ASSIGNMENT: Copy out all the lines in the records that include the word "agent".

EXTRACTED DATA:

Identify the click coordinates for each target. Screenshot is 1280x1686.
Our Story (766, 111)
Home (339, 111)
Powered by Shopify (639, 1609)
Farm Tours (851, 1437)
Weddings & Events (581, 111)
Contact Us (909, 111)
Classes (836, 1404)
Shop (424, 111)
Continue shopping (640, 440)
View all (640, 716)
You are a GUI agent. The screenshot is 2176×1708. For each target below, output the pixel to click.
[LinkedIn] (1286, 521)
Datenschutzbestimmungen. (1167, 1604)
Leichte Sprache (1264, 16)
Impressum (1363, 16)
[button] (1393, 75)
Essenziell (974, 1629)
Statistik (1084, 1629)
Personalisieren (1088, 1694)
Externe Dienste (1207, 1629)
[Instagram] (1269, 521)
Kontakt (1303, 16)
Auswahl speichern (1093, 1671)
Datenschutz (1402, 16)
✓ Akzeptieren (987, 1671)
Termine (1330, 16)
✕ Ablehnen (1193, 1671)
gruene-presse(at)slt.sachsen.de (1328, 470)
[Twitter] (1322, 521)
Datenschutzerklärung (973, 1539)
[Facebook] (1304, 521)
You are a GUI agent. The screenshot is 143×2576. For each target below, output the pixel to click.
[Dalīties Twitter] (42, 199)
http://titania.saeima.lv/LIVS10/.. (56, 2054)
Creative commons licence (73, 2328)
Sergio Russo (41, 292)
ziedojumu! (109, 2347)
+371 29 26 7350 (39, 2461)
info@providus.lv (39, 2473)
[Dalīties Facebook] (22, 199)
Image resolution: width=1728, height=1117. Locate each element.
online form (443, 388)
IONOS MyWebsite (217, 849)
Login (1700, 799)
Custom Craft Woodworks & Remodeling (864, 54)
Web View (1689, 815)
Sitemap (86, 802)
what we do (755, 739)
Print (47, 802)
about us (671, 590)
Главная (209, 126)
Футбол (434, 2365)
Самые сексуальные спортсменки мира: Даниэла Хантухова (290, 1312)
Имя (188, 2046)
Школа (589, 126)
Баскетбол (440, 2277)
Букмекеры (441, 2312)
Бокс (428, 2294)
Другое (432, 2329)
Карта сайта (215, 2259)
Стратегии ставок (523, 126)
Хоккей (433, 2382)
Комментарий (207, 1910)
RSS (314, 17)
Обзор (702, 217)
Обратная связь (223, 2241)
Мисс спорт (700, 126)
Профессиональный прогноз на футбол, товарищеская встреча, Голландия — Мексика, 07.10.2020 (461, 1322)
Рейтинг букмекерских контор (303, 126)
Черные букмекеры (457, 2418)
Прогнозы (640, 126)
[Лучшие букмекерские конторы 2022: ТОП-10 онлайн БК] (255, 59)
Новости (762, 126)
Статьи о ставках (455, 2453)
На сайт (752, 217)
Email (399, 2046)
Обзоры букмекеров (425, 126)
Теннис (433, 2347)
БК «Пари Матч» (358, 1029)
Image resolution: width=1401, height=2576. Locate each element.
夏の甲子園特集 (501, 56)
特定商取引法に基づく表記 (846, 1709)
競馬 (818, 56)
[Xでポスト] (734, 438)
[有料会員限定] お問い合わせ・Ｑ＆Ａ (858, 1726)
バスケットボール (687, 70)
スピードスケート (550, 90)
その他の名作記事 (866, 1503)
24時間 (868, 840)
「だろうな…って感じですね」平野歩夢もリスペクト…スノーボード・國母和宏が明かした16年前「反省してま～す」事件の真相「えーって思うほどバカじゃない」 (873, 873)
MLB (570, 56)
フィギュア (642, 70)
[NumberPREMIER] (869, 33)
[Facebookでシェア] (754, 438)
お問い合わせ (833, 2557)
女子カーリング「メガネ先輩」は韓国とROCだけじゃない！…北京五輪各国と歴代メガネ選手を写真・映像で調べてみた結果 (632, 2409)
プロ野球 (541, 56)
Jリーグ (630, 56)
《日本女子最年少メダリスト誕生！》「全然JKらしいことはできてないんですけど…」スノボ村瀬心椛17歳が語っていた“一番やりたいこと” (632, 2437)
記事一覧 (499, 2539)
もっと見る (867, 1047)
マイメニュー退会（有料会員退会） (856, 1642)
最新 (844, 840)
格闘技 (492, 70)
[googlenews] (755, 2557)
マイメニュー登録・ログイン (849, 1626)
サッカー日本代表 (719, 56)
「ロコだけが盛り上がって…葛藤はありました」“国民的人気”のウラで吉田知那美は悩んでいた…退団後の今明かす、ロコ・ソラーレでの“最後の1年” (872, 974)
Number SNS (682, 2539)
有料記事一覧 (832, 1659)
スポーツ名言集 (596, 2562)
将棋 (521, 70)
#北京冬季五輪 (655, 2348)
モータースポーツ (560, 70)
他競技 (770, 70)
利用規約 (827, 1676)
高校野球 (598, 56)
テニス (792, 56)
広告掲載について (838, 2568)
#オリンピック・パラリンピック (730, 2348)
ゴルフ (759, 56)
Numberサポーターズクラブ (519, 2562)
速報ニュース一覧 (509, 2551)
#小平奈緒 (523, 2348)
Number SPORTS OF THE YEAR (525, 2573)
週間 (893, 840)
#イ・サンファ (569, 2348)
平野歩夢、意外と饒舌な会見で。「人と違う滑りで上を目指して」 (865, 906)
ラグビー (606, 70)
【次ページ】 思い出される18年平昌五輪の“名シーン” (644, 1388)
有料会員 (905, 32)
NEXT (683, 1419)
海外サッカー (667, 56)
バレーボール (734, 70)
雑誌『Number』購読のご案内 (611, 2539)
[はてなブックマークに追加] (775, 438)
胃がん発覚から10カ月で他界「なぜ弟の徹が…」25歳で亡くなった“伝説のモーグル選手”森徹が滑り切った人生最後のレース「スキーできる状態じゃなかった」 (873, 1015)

OUTPUT OF THE TASK:
You are a GUI agent. The screenshot is 2176×1708. For each target below, output the pixel to click.
You are a GUI agent. The screenshot is 143×2576. For each target below, output the pixel to click.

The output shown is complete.